[YOUR ASSIGNMENT] The answer should hold only the lines from the one containing "Image resolution: width=1200" through the one containing "Task: Click the" in the entries below, copied exactly, without pictures.

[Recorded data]
# # # # # # #
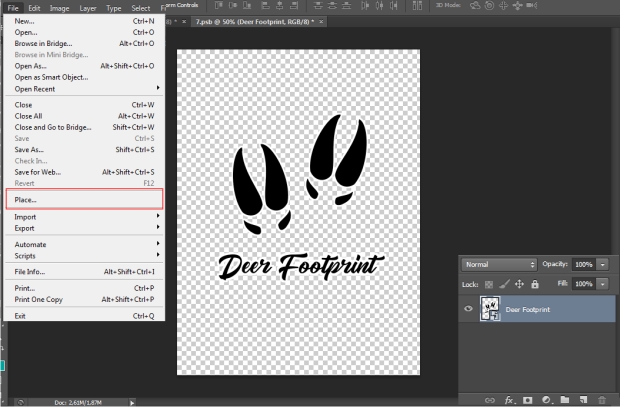The height and width of the screenshot is (407, 620).
Task: Hide the Deer Footprint layer
Action: (468, 310)
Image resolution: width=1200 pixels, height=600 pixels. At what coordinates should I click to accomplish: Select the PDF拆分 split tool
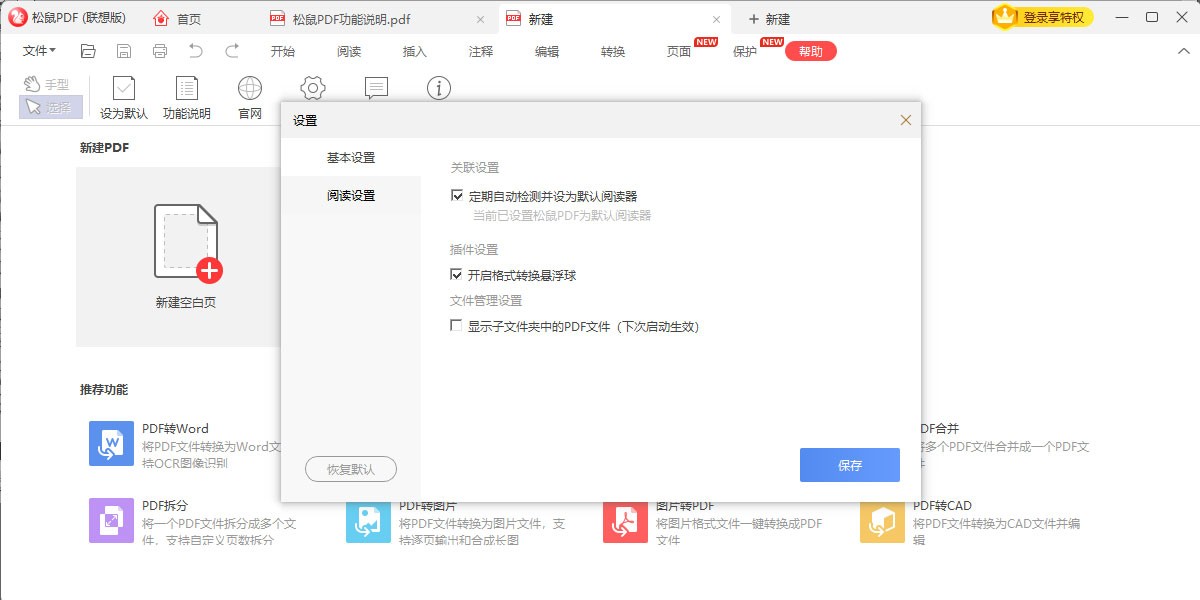[112, 521]
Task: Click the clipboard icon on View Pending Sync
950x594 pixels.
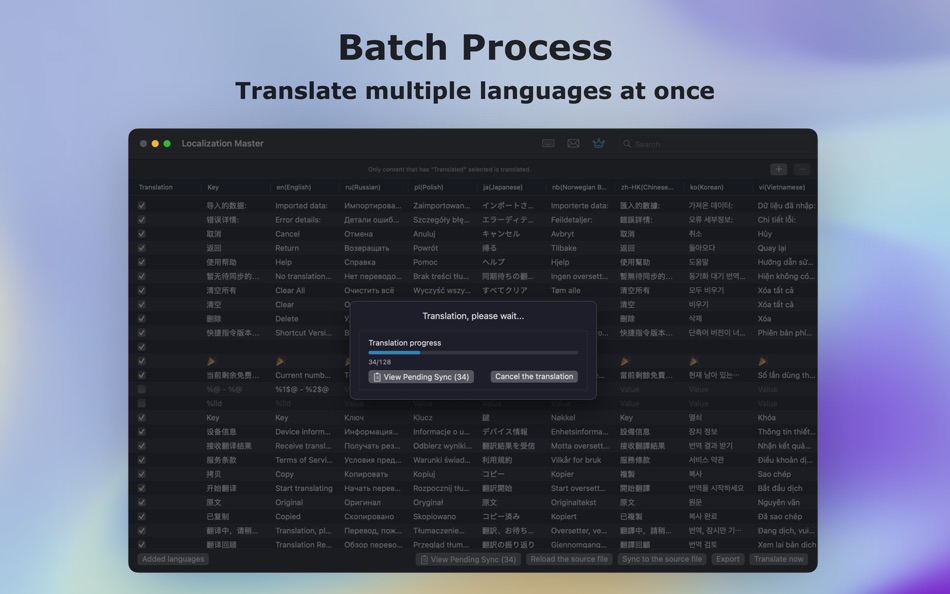Action: click(377, 377)
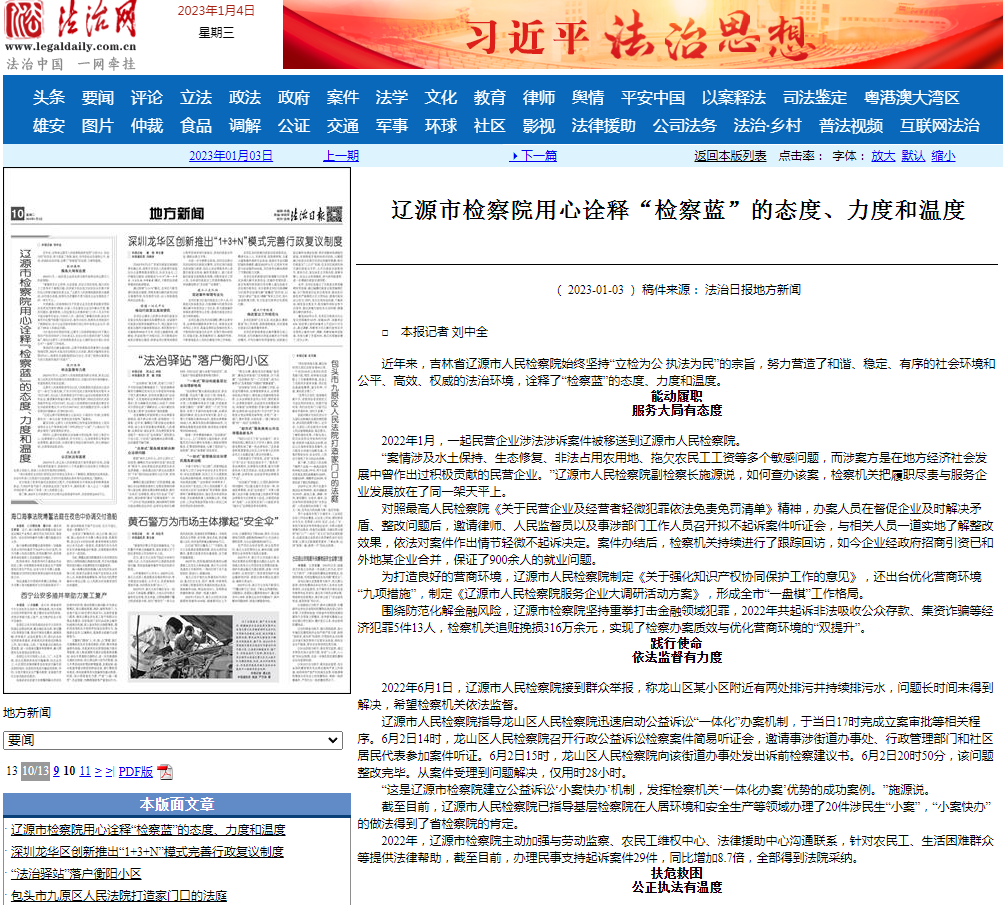Shrink font with 缩小 link

(942, 156)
# # # # # # #
[RESULT BELOW]
Image resolution: width=1200 pixels, height=600 pixels. At what coordinates should I click to accomplish: Select the PDF拆分 split tool
[112, 521]
Task: Click the clipboard icon on View Pending Sync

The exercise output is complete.